*** SOURCE EXTRACT Section Begins ***

Methodology
The Product Report is designed to avoid scary, context-free scoring. A score should show its receipt: what evidence was used, where it applies, what is still missing, and whether a correction changed the public result.
We do not turn a food into one universal good-or-bad answer. Nutrition, processing, additive evidence, lab exposure, consumption guidance, personal fit, and data confidence are shown as separate signals.
The nutrition profile looks at calorie density, protein per calorie, fiber, added sugar, sodium, fat quality, and useful micronutrients. Fortification cannot erase high added sugar or sodium.
Processing is shown as context, not proof of harm. A long ingredient list, flavor system, preservative, or NOVA-style signal is not treated as a toxicology claim by itself.
Artificial sweeteners and additives are judged on evidence, approved-use limits, dose relevance, special populations, and uncertainty. Synthetic does not automatically mean bad, and natural does not automatically mean better.
Contaminant findings require amount, unit, serving context, and a comparison point. If we cannot quantify dose, the product should say that dose context is missing instead of making a hard exposure claim.
Every supported product can carry a receipt that lists the evidence tier, exact product or lot scope, source owner, dose context, reviewer status, correction status, and commercial conflict disclosure.
Calculation fixes, source-scope changes, lab-result updates, copy clarifications, and methodology changes are tracked as public correction history when they affect what users saw.

*** SOURCE EXTRACT Section Ends ***
*** RAW DATA Section Begins ***

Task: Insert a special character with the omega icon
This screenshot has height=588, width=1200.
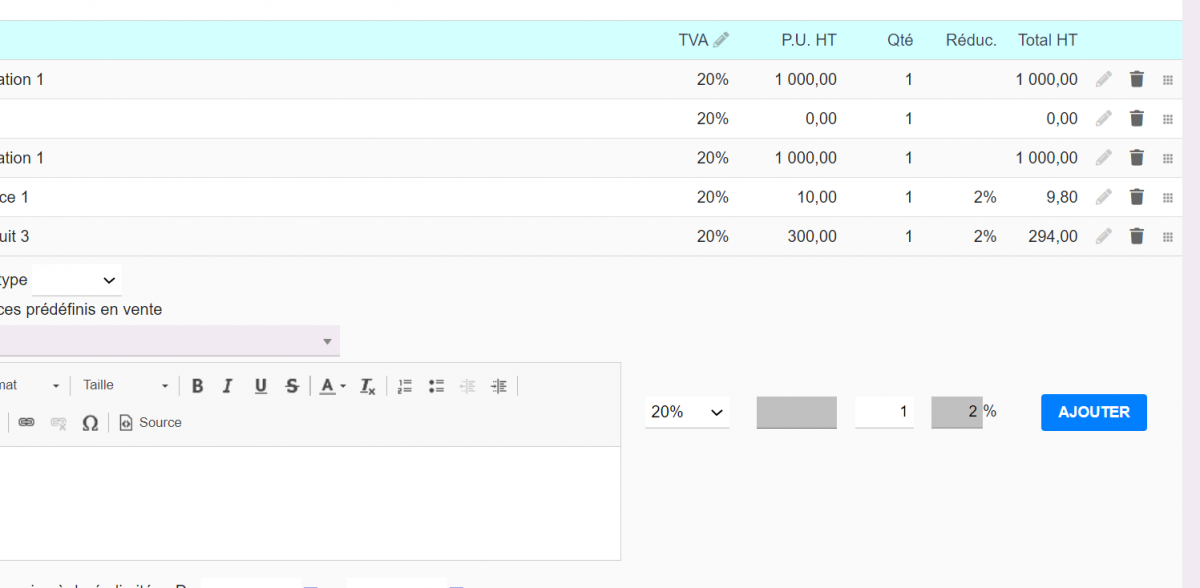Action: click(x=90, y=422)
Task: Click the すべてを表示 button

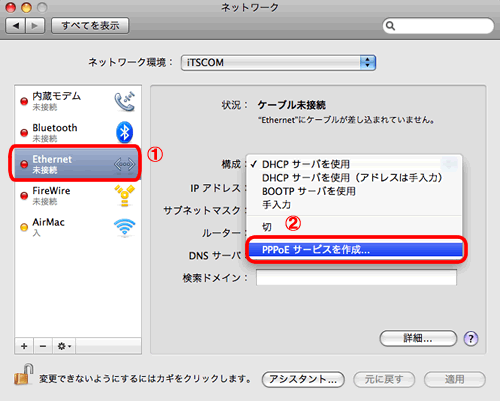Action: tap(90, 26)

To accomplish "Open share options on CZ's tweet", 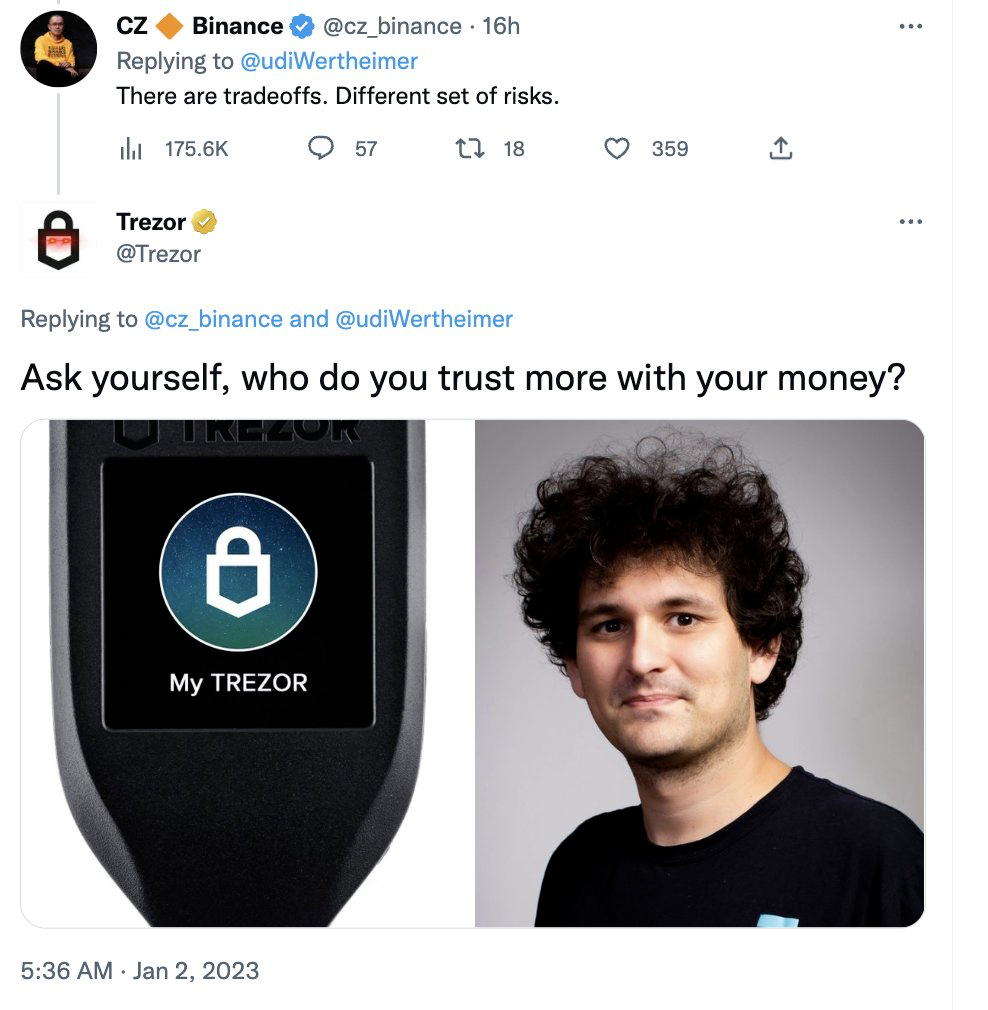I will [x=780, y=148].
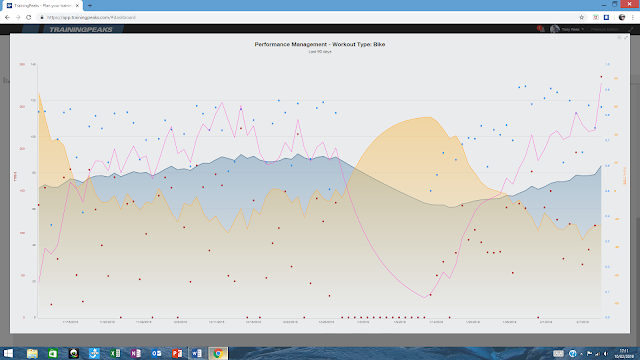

*** RAW DATA Section Ends ***

• _WHAT TO WORK ON_
**A)** From the Methodology section, copy word for word the passage that starts with "We do not turn" and goes on through "automatically mean better.".
**B)** According to the Methodology section, what can fortification not erase?

• _TASK RESPONSES_
**A)**
We do not turn a food into one universal good-or-bad answer. Nutrition, processing, additive evidence, lab exposure, consumption guidance, personal fit, and data confidence are shown as separate signals.
The nutrition profile looks at calorie density, protein per calorie, fiber, added sugar, sodium, fat quality, and useful micronutrients. Fortification cannot erase high added sugar or sodium.
Processing is shown as context, not proof of harm. A long ingredient list, flavor system, preservative, or NOVA-style signal is not treated as a toxicology claim by itself.
Artificial sweeteners and additives are judged on evidence, approved-use limits, dose relevance, special populations, and uncertainty. Synthetic does not automatically mean bad, and natural does not automatically mean better.

**B)** High added sugar or sodium.